REQUIRED TASKS:
1. In the guide to HTML email menus below, turn the paragraph beginning "It looks the same as the Basic Nav" into a short bulleted list that keeps its main facts.
2. In the guide to HTML email menus below, how much right padding do the Basic menu items have, except for the last one?

TEXT PROVIDED:
Menus for HTML email

Acorn comes with navigation components that make it easy to add menus to your emails.


Basic

A simple table structure, where each menu item is a table cell that contains an anchor tag.

All menu items except the last one have 24px right padding. Depending on where you place the menu, you might need to adjust this in order to accomodate (more) menu items.

Menus can also be centered by using the align-sm-center class on the main table. In this example, we are creating an email header module by using a logo in the left column, and floating the menu to the right, for desktops and tablets. On mobile, everything gets centered:

Hamburger

Acorn also includes an awesome interactive menu, usually referred to as a hamburger menu.

It looks the same as the Basic Nav on desktop and tablets, but for mobile the nav items are hidden and you can reveal them by tapping on a menu icon. The menu icon is a fluid retina image that is hidden for desktop clients and shown on mobile with a responsive display utility class.

The hamburger navigation uses a :hover technique, no inputs. So you can safely use it with email service providers that don't allow form elements in your emails. Like MailChimp.

In desktop email clients that support media queries and have a narrow-enough viewport in order to trigger the responsive layout, hovering the menu icon will also reveal the menu items.

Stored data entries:
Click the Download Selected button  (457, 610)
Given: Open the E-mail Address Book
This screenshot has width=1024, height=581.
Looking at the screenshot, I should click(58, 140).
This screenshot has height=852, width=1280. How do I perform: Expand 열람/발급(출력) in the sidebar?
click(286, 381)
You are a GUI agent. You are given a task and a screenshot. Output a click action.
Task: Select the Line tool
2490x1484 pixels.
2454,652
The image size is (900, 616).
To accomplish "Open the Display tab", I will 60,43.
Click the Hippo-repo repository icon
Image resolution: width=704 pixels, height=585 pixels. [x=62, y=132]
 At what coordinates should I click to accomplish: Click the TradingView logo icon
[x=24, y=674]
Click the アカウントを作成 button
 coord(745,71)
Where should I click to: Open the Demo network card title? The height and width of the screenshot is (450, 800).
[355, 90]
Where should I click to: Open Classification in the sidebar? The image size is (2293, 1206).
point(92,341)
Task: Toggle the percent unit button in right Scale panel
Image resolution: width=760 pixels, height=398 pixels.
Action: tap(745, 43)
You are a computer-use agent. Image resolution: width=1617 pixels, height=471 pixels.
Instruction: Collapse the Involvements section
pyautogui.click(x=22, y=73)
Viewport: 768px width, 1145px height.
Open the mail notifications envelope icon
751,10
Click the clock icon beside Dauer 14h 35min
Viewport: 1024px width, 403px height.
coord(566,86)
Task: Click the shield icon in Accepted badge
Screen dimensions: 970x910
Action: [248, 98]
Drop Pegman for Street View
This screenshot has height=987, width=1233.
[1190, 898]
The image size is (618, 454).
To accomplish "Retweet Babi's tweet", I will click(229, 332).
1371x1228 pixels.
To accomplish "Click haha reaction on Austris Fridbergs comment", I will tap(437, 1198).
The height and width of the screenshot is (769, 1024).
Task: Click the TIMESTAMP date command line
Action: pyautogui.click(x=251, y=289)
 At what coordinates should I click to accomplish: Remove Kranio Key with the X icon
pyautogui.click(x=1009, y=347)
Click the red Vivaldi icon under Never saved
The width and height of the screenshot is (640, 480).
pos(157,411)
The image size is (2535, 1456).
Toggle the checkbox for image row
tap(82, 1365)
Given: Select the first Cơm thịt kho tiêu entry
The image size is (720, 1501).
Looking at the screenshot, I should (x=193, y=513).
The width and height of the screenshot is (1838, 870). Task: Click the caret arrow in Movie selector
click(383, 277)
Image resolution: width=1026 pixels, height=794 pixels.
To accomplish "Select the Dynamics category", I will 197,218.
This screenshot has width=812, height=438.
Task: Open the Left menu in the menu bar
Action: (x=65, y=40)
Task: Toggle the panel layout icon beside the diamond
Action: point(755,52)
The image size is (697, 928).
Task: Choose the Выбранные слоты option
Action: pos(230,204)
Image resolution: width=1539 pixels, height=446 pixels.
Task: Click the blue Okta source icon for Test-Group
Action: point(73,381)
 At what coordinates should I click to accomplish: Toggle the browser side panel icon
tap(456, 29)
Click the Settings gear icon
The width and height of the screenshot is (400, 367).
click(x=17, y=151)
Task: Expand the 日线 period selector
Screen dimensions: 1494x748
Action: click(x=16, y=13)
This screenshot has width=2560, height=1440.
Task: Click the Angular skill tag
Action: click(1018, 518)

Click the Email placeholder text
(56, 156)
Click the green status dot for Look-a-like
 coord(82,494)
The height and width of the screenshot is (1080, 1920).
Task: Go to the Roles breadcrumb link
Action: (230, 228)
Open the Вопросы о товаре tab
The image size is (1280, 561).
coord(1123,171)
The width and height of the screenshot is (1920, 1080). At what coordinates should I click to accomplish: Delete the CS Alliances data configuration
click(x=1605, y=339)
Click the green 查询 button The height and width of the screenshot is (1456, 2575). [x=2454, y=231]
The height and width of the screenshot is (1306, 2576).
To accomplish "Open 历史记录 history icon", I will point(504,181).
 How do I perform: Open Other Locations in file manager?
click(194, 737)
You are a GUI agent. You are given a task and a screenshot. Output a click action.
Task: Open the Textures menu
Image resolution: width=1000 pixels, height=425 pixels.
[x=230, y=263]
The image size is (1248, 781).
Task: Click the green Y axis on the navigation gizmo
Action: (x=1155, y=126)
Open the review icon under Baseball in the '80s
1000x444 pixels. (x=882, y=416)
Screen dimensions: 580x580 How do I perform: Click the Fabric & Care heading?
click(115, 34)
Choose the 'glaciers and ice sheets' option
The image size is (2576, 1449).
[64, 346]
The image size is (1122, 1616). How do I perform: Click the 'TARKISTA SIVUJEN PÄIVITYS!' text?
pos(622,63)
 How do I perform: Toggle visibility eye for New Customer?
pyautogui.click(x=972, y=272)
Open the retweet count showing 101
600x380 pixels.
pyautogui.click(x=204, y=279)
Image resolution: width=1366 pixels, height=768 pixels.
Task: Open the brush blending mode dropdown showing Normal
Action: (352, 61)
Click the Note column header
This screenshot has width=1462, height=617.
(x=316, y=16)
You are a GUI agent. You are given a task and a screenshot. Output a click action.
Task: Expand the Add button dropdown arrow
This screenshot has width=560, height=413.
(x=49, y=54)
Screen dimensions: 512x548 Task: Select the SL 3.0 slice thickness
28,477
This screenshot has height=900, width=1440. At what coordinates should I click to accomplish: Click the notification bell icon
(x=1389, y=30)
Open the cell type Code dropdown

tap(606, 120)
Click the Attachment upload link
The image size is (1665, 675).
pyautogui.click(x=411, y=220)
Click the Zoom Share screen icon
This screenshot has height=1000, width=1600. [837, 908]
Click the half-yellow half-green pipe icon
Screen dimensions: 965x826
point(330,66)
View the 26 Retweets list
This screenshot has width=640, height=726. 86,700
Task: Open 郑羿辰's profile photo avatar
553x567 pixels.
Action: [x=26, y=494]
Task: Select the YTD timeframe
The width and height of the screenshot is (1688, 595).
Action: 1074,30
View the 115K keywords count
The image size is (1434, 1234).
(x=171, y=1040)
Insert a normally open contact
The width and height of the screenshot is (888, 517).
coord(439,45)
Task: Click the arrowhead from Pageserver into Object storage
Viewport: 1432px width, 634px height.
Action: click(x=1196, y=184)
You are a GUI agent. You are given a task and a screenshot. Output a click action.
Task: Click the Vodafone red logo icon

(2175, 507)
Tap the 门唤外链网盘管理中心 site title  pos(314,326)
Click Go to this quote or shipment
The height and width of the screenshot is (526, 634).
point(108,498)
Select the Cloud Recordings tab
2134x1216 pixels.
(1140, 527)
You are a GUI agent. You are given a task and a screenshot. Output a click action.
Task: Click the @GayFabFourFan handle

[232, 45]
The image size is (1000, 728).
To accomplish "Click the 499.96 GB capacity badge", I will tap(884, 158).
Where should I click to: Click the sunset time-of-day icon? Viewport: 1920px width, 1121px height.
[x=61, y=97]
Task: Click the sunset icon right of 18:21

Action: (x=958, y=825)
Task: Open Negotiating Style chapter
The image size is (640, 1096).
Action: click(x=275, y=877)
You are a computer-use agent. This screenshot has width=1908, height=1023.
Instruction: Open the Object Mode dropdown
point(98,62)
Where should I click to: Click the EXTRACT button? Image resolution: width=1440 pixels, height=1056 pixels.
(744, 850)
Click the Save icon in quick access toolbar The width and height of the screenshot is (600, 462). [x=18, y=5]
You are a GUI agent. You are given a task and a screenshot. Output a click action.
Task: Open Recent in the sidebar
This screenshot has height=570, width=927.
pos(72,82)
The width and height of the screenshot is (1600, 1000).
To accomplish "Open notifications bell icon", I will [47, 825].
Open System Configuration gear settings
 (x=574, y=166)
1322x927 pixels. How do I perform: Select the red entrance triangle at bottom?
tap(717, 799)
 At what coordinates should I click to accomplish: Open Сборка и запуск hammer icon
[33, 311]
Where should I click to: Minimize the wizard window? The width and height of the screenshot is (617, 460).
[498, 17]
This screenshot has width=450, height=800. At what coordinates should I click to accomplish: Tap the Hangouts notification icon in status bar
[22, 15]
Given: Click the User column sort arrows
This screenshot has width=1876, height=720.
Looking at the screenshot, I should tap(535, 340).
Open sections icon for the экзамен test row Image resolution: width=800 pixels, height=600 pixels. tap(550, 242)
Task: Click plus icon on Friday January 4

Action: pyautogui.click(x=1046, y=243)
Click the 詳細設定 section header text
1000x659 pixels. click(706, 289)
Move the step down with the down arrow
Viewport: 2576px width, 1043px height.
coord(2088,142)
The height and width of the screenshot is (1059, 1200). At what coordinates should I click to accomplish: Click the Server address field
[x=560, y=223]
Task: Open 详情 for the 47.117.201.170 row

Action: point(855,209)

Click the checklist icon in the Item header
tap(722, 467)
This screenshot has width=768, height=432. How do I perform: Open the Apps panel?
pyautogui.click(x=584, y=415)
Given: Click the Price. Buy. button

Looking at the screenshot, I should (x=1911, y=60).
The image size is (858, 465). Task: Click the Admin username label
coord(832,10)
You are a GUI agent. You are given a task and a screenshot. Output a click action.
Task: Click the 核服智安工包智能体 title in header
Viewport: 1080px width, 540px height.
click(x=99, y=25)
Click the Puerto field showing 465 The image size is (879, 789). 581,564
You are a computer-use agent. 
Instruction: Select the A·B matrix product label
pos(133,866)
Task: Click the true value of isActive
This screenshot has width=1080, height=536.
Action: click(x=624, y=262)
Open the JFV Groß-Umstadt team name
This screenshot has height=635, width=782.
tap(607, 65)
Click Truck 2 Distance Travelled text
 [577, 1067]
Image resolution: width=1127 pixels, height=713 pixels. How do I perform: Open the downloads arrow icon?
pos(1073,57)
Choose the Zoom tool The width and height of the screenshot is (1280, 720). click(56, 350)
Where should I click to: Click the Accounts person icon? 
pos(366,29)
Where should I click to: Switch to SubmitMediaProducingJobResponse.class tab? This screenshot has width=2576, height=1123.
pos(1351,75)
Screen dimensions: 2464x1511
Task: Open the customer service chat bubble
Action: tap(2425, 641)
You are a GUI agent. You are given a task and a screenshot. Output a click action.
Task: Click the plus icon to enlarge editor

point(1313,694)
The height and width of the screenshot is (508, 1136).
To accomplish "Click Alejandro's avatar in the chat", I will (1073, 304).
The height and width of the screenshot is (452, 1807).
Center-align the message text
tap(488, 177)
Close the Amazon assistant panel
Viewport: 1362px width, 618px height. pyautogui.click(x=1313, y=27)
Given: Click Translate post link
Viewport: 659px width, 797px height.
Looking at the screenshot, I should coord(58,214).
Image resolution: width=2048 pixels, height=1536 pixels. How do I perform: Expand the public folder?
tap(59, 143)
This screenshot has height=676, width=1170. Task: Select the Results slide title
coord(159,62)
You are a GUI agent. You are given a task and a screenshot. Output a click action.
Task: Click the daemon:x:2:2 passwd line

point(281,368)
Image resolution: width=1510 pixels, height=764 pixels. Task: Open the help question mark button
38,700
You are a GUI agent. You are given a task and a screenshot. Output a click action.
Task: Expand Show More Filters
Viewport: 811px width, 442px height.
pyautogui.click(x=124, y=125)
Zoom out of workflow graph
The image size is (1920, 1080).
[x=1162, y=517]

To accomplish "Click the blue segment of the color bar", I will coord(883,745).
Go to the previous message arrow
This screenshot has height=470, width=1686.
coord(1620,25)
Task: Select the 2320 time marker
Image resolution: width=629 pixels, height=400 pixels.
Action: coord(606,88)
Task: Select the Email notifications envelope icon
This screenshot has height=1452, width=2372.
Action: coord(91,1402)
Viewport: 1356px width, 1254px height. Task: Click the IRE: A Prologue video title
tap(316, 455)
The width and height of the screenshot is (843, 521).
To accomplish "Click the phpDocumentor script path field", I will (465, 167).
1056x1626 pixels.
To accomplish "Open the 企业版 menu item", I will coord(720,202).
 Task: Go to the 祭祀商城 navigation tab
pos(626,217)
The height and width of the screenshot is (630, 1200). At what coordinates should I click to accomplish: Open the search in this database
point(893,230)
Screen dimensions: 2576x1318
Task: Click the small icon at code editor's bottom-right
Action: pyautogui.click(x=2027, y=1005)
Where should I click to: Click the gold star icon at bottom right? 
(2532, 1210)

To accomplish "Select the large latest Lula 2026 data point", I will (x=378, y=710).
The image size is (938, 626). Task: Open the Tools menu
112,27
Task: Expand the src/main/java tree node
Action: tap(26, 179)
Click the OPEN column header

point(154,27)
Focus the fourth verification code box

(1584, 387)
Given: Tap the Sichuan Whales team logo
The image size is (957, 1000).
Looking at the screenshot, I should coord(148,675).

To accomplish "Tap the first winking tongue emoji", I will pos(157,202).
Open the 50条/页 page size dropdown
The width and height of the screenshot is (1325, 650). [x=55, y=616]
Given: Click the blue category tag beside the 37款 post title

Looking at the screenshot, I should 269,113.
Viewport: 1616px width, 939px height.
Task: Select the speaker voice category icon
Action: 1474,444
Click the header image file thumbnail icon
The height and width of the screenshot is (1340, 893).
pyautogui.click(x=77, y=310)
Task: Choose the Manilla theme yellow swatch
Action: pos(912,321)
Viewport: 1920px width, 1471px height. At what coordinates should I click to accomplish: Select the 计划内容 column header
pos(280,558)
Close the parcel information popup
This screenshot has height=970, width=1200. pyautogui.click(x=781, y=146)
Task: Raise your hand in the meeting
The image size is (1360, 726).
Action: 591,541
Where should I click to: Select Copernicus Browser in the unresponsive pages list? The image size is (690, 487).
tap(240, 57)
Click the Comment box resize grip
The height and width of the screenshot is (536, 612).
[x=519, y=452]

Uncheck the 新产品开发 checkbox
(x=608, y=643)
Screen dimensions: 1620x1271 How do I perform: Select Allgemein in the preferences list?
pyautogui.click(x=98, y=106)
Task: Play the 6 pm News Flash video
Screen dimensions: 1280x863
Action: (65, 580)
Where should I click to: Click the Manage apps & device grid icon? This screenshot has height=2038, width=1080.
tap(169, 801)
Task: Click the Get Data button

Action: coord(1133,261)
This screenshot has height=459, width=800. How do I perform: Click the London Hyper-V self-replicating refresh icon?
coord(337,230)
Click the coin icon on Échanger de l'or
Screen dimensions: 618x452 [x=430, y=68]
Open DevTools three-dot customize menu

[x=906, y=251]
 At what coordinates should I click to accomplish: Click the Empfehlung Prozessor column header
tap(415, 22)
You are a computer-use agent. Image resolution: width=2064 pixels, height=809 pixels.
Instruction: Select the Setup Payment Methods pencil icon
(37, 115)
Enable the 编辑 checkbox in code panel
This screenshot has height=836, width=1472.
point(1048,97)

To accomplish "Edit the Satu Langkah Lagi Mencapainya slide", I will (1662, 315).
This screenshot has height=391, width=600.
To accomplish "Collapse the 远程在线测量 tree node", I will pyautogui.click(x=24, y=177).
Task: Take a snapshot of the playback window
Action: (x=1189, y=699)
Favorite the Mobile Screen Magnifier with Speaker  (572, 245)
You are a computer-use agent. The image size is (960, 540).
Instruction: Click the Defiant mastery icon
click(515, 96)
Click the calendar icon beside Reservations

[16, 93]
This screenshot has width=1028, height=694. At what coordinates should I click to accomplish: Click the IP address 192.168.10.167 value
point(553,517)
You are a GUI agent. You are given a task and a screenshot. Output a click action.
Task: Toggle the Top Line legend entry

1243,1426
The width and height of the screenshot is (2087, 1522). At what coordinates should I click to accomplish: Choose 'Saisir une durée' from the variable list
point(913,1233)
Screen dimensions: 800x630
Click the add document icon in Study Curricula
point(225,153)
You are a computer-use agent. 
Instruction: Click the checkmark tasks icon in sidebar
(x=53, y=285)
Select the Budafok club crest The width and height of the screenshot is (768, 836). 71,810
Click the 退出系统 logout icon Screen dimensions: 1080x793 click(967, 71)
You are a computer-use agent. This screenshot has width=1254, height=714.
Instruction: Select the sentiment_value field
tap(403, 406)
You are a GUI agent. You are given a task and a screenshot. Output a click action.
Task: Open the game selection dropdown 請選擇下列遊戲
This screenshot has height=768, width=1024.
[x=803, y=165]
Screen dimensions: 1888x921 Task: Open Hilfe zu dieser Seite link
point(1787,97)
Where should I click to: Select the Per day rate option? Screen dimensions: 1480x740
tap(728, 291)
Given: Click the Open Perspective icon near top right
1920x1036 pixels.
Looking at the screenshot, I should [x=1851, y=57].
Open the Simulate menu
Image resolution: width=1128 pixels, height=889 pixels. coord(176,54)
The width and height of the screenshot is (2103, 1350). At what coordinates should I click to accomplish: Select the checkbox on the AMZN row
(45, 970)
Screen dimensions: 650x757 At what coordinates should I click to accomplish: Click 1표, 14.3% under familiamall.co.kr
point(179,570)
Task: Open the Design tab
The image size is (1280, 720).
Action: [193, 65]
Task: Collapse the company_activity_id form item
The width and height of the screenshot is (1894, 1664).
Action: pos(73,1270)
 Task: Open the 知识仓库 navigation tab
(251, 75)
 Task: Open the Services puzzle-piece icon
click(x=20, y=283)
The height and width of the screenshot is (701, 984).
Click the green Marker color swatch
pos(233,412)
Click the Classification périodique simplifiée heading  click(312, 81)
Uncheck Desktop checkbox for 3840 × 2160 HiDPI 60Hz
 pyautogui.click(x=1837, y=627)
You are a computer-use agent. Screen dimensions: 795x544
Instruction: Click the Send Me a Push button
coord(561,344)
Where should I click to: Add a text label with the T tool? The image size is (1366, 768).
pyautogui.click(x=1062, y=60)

RESULTS IN ORDER:
1.
- On desktop and tablets, the hamburger menu looks the same as the Basic Nav.
- On mobile, the nav items are hidden, and tapping a menu icon reveals them.
- The menu icon is a fluid retina image.
- A responsive display utility class hides the icon in desktop clients and shows it on mobile.

2. 24px